====== Exercise materials ======
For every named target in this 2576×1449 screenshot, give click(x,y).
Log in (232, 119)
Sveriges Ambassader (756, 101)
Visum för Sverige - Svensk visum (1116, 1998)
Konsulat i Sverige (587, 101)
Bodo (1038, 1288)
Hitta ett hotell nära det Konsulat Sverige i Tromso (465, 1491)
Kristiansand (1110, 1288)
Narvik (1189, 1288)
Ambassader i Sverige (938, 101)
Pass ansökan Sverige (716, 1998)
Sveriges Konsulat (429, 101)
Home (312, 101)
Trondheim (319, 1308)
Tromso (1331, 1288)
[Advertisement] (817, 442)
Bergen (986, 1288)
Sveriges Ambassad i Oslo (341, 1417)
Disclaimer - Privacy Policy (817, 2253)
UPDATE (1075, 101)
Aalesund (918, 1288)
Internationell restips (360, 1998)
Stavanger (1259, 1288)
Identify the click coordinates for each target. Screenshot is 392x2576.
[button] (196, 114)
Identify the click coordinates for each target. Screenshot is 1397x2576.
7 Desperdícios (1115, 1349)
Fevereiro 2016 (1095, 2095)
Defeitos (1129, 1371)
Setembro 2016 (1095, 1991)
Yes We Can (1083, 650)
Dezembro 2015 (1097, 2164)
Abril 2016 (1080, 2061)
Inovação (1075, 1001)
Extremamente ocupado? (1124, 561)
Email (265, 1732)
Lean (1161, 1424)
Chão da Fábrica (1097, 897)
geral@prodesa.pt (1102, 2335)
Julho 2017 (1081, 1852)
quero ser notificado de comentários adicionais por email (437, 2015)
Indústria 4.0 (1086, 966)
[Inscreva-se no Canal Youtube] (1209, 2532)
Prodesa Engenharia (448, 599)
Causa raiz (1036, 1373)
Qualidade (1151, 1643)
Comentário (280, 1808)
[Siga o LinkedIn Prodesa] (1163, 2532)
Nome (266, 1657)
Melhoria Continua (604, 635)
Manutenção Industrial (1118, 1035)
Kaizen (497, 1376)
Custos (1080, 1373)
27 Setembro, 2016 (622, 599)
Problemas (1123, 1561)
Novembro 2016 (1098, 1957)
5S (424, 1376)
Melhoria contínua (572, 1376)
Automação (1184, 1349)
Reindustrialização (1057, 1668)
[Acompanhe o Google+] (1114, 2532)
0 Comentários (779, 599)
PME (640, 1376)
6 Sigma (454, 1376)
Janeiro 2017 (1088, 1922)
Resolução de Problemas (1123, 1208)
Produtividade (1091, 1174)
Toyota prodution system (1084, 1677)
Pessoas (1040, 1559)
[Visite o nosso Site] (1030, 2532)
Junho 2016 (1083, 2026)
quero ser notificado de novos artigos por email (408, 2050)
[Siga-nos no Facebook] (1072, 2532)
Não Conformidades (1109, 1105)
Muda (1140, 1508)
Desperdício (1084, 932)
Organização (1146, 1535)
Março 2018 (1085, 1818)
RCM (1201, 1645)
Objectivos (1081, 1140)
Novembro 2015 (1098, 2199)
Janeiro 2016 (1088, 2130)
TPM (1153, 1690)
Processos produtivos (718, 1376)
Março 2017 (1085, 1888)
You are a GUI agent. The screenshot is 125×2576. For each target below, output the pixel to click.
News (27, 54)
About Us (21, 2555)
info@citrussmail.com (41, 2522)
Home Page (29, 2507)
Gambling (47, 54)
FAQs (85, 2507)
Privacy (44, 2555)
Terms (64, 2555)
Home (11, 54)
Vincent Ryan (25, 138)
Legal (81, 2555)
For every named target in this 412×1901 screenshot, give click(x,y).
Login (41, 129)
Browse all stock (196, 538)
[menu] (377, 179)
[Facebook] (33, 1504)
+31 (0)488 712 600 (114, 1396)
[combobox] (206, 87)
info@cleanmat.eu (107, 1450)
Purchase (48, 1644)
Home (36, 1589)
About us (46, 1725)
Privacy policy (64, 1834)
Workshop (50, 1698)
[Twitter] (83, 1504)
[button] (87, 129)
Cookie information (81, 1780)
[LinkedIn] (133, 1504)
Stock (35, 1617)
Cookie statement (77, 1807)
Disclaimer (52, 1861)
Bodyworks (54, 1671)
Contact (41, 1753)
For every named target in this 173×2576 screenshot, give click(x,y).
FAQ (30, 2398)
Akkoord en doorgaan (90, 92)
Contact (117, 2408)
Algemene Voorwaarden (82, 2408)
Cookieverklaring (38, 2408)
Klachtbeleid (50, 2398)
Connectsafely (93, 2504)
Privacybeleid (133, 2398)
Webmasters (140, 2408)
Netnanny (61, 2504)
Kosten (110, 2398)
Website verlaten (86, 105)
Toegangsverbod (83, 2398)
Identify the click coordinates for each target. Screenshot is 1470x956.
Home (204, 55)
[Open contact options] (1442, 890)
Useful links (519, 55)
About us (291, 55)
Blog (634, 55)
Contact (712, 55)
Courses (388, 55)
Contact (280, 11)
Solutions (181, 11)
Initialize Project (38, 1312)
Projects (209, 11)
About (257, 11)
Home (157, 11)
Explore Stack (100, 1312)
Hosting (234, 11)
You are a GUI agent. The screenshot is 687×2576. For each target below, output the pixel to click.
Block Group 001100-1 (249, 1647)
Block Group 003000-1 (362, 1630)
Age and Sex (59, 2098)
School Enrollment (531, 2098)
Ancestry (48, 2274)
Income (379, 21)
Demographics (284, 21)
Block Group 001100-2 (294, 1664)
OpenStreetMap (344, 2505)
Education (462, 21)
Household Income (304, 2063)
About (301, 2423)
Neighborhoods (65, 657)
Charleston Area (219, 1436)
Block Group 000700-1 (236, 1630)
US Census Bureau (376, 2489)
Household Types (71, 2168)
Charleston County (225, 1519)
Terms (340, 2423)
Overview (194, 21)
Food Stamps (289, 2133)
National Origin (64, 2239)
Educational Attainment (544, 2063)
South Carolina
======
Work task: Word for word, give back all of the records.

Final answer:
For every named target in this 2576×1449 screenshot, give click(x,y).
Log in (232, 119)
Sveriges Ambassader (756, 101)
Visum för Sverige - Svensk visum (1116, 1998)
Konsulat i Sverige (587, 101)
Bodo (1038, 1288)
Hitta ett hotell nära det Konsulat Sverige i Tromso (465, 1491)
Kristiansand (1110, 1288)
Narvik (1189, 1288)
Ambassader i Sverige (938, 101)
Pass ansökan Sverige (716, 1998)
Sveriges Konsulat (429, 101)
Home (312, 101)
Trondheim (319, 1308)
Tromso (1331, 1288)
[Advertisement] (817, 442)
Bergen (986, 1288)
Sveriges Ambassad i Oslo (341, 1417)
Disclaimer - Privacy Policy (817, 2253)
UPDATE (1075, 101)
Aalesund (918, 1288)
Internationell restips (360, 1998)
Stavanger (1259, 1288)
Identify the click coordinates for each target. Screenshot is 392x2576.
[button] (196, 114)
Identify the click coordinates for each target. Screenshot is 1397x2576.
7 Desperdícios (1115, 1349)
Fevereiro 2016 (1095, 2095)
Defeitos (1129, 1371)
Setembro 2016 (1095, 1991)
Yes We Can (1083, 650)
Dezembro 2015 (1097, 2164)
Abril 2016 (1080, 2061)
Inovação (1075, 1001)
Extremamente ocupado? (1124, 561)
Email (265, 1732)
Lean (1161, 1424)
Chão da Fábrica (1097, 897)
geral@prodesa.pt (1102, 2335)
Julho 2017 (1081, 1852)
quero ser notificado de comentários adicionais por email (437, 2015)
Indústria 4.0 (1086, 966)
[Inscreva-se no Canal Youtube] (1209, 2532)
Prodesa Engenharia (448, 599)
Causa raiz (1036, 1373)
Qualidade (1151, 1643)
Comentário (280, 1808)
[Siga o LinkedIn Prodesa] (1163, 2532)
Nome (266, 1657)
Melhoria Continua (604, 635)
Manutenção Industrial (1118, 1035)
Kaizen (497, 1376)
Custos (1080, 1373)
27 Setembro, 2016 (622, 599)
Problemas (1123, 1561)
Novembro 2016 (1098, 1957)
5S (424, 1376)
Melhoria contínua (572, 1376)
Automação (1184, 1349)
Reindustrialização (1057, 1668)
[Acompanhe o Google+] (1114, 2532)
0 Comentários (779, 599)
PME (640, 1376)
6 Sigma (454, 1376)
Janeiro 2017 (1088, 1922)
Resolução de Problemas (1123, 1208)
Produtividade (1091, 1174)
Toyota prodution system (1084, 1677)
Pessoas (1040, 1559)
[Visite o nosso Site] (1030, 2532)
Junho 2016 (1083, 2026)
quero ser notificado de novos artigos por email (408, 2050)
[Siga-nos no Facebook] (1072, 2532)
Não Conformidades (1109, 1105)
Muda (1140, 1508)
Desperdício (1084, 932)
Organização (1146, 1535)
Março 2018 (1085, 1818)
RCM (1201, 1645)
Objectivos (1081, 1140)
Novembro 2015 (1098, 2199)
Janeiro 2016 (1088, 2130)
TPM (1153, 1690)
Processos produtivos (718, 1376)
Março 2017 (1085, 1888)
You are a GUI agent. The screenshot is 125×2576. For each target below, output the pixel to click.
News (27, 54)
About Us (21, 2555)
info@citrussmail.com (41, 2522)
Home Page (29, 2507)
Gambling (47, 54)
FAQs (85, 2507)
Privacy (44, 2555)
Terms (64, 2555)
Home (11, 54)
Vincent Ryan (25, 138)
Legal (81, 2555)
For every named target in this 412×1901 screenshot, give click(x,y).
Login (41, 129)
Browse all stock (196, 538)
[menu] (377, 179)
[Facebook] (33, 1504)
+31 (0)488 712 600 (114, 1396)
[combobox] (206, 87)
info@cleanmat.eu (107, 1450)
Purchase (48, 1644)
Home (36, 1589)
About us (46, 1725)
Privacy policy (64, 1834)
Workshop (50, 1698)
[Twitter] (83, 1504)
[button] (87, 129)
Cookie information (81, 1780)
[LinkedIn] (133, 1504)
Stock (35, 1617)
Cookie statement (77, 1807)
Disclaimer (52, 1861)
Bodyworks (54, 1671)
Contact (41, 1753)
For every named target in this 173×2576 screenshot, give click(x,y).
FAQ (30, 2398)
Akkoord en doorgaan (90, 92)
Contact (117, 2408)
Algemene Voorwaarden (82, 2408)
Cookieverklaring (38, 2408)
Klachtbeleid (50, 2398)
Connectsafely (93, 2504)
Privacybeleid (133, 2398)
Webmasters (140, 2408)
Netnanny (61, 2504)
Kosten (110, 2398)
Website verlaten (86, 105)
Toegangsverbod (83, 2398)
Identify the click coordinates for each target. Screenshot is 1470x956.
Home (204, 55)
[Open contact options] (1442, 890)
Useful links (519, 55)
About us (291, 55)
Blog (634, 55)
Contact (712, 55)
Courses (388, 55)
Contact (280, 11)
Solutions (181, 11)
Initialize Project (38, 1312)
Projects (209, 11)
About (257, 11)
Home (157, 11)
Explore Stack (100, 1312)
Hosting (234, 11)
You are a GUI agent. The screenshot is 687×2576. For each target below, output the pixel to click.
Block Group 001100-1 (249, 1647)
Block Group 003000-1 (362, 1630)
Age and Sex (59, 2098)
School Enrollment (531, 2098)
Ancestry (48, 2274)
Income (379, 21)
Demographics (284, 21)
Block Group 001100-2 (294, 1664)
OpenStreetMap (344, 2505)
Education (462, 21)
Household Income (304, 2063)
About (301, 2423)
Neighborhoods (65, 657)
Charleston Area (219, 1436)
Block Group 000700-1 (236, 1630)
US Census Bureau (376, 2489)
Household Types (71, 2168)
Charleston County (225, 1519)
Terms (340, 2423)
Overview (194, 21)
Food Stamps (289, 2133)
National Origin (64, 2239)
Educational Attainment (544, 2063)
South Carolina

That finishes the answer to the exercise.